Notes from My Homestead

Wood sorrel was one of the first wild plants I taught my kids to identify on their own. The little heart-shaped leaflets and sour-lemony pop are about as kid-friendly as foraging gets, and I trust them to graze on it in the garden without checking in with me first. By June every summer, our Vermont yard is full of yellow wood sorrel, especially around the edges of the raised beds and the gravel paths. The kids call them “sour leaves,” and a handful tossed into a bowl of strawberries with a little maple syrup is one of their favorite quick desserts.

The wood sorrel sorbet is something I make once or twice a summer, mostly for the novelty of it. Most guests can’t place the flavor; they say “lemon,” then “cucumber,” then “something else,” and that “something else” is the wood sorrel. The seed pods are my favorite part: tiny green capsules shaped like miniature okra that snap with a satisfying tartness when you eat them right off the plant. The pods also “pop” when ripe, flinging seeds several feet in all directions, which is exactly the kind of plant trick that gets kids hooked on paying attention to what’s growing under their feet.

What Is Wood Sorrel?

Oxalis is a genus comprised of over 550 species of flowering plants found worldwide.

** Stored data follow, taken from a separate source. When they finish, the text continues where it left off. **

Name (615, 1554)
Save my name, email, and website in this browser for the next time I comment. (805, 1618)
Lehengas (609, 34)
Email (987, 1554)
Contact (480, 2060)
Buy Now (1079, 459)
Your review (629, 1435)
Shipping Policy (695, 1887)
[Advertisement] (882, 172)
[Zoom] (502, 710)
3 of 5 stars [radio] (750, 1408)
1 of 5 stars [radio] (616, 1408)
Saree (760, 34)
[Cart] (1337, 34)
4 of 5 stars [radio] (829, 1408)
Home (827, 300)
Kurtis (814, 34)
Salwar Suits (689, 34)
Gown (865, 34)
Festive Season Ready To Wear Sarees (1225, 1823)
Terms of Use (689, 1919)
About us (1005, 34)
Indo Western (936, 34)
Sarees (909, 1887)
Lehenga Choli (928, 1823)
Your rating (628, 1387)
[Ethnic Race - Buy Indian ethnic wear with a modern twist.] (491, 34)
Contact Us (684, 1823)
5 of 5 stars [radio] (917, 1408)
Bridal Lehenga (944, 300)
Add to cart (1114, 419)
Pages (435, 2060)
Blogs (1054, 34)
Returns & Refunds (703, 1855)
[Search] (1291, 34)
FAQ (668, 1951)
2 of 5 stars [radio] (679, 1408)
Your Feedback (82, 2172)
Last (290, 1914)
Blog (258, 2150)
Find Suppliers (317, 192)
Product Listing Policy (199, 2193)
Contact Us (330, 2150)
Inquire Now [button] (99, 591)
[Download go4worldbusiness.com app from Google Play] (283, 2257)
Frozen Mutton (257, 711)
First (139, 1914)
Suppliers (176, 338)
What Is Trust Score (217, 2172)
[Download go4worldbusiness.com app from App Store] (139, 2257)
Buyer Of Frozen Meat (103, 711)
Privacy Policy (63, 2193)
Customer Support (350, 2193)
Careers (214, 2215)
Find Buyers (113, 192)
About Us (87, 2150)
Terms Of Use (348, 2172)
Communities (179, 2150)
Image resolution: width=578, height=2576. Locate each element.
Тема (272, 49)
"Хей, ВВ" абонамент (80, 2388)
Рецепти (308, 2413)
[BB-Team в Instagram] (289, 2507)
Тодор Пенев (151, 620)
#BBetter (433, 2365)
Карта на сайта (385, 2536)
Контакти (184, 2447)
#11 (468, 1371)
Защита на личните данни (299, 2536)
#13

Many of these species are known as wood sorrels, but they have other common names, including yellow sorrels, yellow oxalis, pink sorrels, shamrock, false shamrocks, sour grasses, sleeping beauty, sour trefoil, sheep’s clover, and oxalises. The name Oxalis comes from the Greek oxus, meaning “sharp” or “sour,” and refers directly to the bright, sour flavor of the leaves.

Depending on the species, this herbaceous weed may be perennial or annual. One of the most common species in North America is the native, perennial Common Yellow Wood Sorrel (Oxalis stricta). There are also many cultivated varieties available today, including some grown as houseplants and others cultivated for their edible tubers.

Common Wood Sorrel Species

A handful of Oxalis species show up most often in foraging conversations:

  • Common Yellow Wood Sorrel (Oxalis stricta) — the most familiar lawn-and-garden species across much of North America, with bright yellow flowers and upright seed pods.
  • Creeping Wood Sorrel (Oxalis corniculata) — a low-growing mat-forming species often confused with O. stricta; commonly found in cracks of pavement, in pots, and in greenhouses.
  • Common Wood Sorrel (Oxalis acetosella) — a woodland species native to Europe and parts of North America with white flowers veined in pink, often growing in deep shade.
  • Violet Wood Sorrel (Oxalis violacea) — a perennial native to North America with pinkish-purple flowers that’s most often found in mature woodlands.
  • False Shamrock (Oxalis triangularis) — a popular houseplant variety with deep purple, triangular leaves.
  • Oca or Uqa (Oxalis tuberosa) — cultivated in the Andes and New Zealand for its edible tubers; not known in the wild.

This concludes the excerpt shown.